[[ Selected extract open ]]

On the governor’s agenda
01/07/2012 5:00 AM
08/05/2014 5:34 PM
Here’s a quick look at changes Gov. Sam Brownback plans to pursue in the legislative session that starts Monday.
Brownback wants to reduce individual state income tax rates and zap some income tax exemptions and credits to create a “flatter, simpler, fairer” tax code. His administration has hushed any further details, saving specifics for his State of the State speech Wednesday night. Income tax is the state’s largest stream of revenue. Democrats and moderate Republicans urge caution, suggesting a reduction could translate to deeper cuts in state services that have already faced big cutbacks. Brownback says his proposal won’t significantly cut state revenue. Meanwhile, Senate President Steve Morris, a moderate Republican, has set up a tax study group that will analyze tax bills and make recommendations to the Senate, which blocked an income tax reduction bill last year.

[[ Selected extract closed ]]
[[ Dataset excerpts open ]]

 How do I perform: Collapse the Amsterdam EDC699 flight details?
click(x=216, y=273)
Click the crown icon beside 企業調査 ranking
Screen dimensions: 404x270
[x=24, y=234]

[[ Dataset excerpts closed ]]

What you have to do: Which words does the piece on the governor's agenda quote to describe the tax code Brownback wants to create?

Solution for this task: Flatter, simpler, fairer